目的:克隆连翘糖基转移酶基因FsUGT83A1,并对其进行生物信息学和组织表达分析,了解其与连翘苷合成的相关性。方法:基于连翘基因组和转录组数据,利用RT-PCR扩增FsUGT83A1全长cDNA并进行生物信息学分析;运用实时荧光定量PCR检测基因在不同组织中的表达;采用HPLC测定成分在不同组织中的含量。结果:FsUGT83A1基因的蛋白质编码区(CDS)全长为1 365 bp,编码一个由454个氨基酸组成的蛋白,该蛋白为亲水性非跨膜蛋白,亚细胞定位主要在细胞质中。多序列比对分析表明,该基因具有UGT特有的保守序列PSPG-box;系统进化分析表明,FsUGT83A1与拟南芥UGT83A1聚在一个亚家族,与同科植物油橄榄UGT83A1的同源性最高。该基因在叶中的表达显著高于花、果等组织。HPLC定量分析表明,连翘苷在叶中的含量显著高于其他组织。FsUGT83A1的组织表达与连翘苷的组织分布具有显著相关性,推测该基因可能是调控连翘苷糖基化合成过程的功能基因。结论:FsUGT83A1为首次从连翘中克隆得到的UGT基因,为进一步研究该基因的功能及调控机制提供了研究基础。

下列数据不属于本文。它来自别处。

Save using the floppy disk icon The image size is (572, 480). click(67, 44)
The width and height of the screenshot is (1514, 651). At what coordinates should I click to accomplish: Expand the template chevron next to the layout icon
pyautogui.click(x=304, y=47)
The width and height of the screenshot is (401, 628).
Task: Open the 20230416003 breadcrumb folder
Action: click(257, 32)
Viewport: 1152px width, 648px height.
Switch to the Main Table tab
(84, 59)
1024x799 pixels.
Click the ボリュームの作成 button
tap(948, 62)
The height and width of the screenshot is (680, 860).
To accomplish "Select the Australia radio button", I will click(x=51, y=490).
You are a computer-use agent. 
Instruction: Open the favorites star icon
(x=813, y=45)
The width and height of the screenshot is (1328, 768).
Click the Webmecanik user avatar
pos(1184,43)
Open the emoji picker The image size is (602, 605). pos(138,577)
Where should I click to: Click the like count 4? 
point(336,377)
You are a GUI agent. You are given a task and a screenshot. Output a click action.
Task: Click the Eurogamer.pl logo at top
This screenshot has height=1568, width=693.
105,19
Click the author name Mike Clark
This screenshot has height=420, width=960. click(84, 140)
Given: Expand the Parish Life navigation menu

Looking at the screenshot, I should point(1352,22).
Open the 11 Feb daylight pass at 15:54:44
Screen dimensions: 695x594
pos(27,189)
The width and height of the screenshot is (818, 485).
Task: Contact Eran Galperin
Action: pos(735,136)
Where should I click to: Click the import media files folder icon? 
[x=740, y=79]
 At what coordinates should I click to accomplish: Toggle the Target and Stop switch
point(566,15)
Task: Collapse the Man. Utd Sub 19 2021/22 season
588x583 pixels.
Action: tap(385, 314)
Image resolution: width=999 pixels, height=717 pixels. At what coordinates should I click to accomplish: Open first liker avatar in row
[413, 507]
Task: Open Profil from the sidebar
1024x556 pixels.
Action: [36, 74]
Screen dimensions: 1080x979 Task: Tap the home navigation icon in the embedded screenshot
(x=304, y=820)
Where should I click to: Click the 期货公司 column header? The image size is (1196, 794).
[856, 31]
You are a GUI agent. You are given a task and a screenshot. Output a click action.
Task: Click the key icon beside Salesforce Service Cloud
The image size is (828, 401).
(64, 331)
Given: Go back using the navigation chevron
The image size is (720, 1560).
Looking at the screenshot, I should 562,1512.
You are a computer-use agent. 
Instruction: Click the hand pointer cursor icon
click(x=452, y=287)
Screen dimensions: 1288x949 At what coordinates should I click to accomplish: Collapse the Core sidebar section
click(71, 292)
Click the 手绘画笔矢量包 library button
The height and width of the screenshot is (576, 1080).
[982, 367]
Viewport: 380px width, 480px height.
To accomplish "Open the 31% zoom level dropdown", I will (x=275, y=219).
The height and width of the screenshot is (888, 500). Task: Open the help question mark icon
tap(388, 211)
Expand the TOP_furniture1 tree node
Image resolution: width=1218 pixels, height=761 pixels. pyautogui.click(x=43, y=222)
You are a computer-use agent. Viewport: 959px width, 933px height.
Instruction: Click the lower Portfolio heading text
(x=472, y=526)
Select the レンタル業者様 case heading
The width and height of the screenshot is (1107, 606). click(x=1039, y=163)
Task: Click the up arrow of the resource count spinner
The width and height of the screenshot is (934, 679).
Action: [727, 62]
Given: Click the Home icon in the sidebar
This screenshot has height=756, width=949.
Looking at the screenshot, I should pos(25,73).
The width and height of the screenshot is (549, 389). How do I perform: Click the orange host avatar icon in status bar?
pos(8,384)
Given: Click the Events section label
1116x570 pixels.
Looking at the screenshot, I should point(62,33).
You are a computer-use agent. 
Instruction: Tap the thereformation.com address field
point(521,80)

Objective: To clone the glycosyltransferase genes FsUGT83A1 of Forsythia suspensa and analyze the bioinformatics and relative expression in different tissue, to investigate its correlation with forsythin synthesis.Methods: Based on the genome and transcriptome data of Forsythia suspensa,the FsUGT83A1 full length cDNA was amplified by RT-PCR and the bioinformatics was analyzed.Real-time quantitative PCR was used to detect the gene expression in different tissues.HPLC was used to determine the content in different tissues.Results: The Coding sequence(CDS) full length of FsUGT83A1 gene was 1 365 bp, encoding 454 amino acids.The protein was a hydrophilic non-transmembrane protein, with a likely subcellular localization in the cytoplasm.The multiple sequence alignment indicated that FsUGT83A1 had the typical conserved domains of PSPG-box of UGT genes.Phylogenetic tree analysis showed that FsUGT83A1 was classified as the same subfamily as the UGT83A1 of Arabidopsis thaliana,and showed the highest homologies with the UGT83A1 of same family plant Olea europaea.The expression of FsUGT83A1 in leaves was significantly higher than that in flowers, fruits and other tissues.HPLC quantitative analysis indicated that the content of forsythin in leaves was higher than that in other tissues.The tissue expression of FsUGT83A1 was significantly correlated with the tissue distribution of forsythin, suggesting that FsUGT83A1 may be a functional gene regulating the glycosylation and synthesis process of forsythin.Conclusion: FsUGT83A1 is the first UGT gene cloned from Forsythia suspensa,the study provides important basic information for the further study of the function and regulatory mechanism of the gene.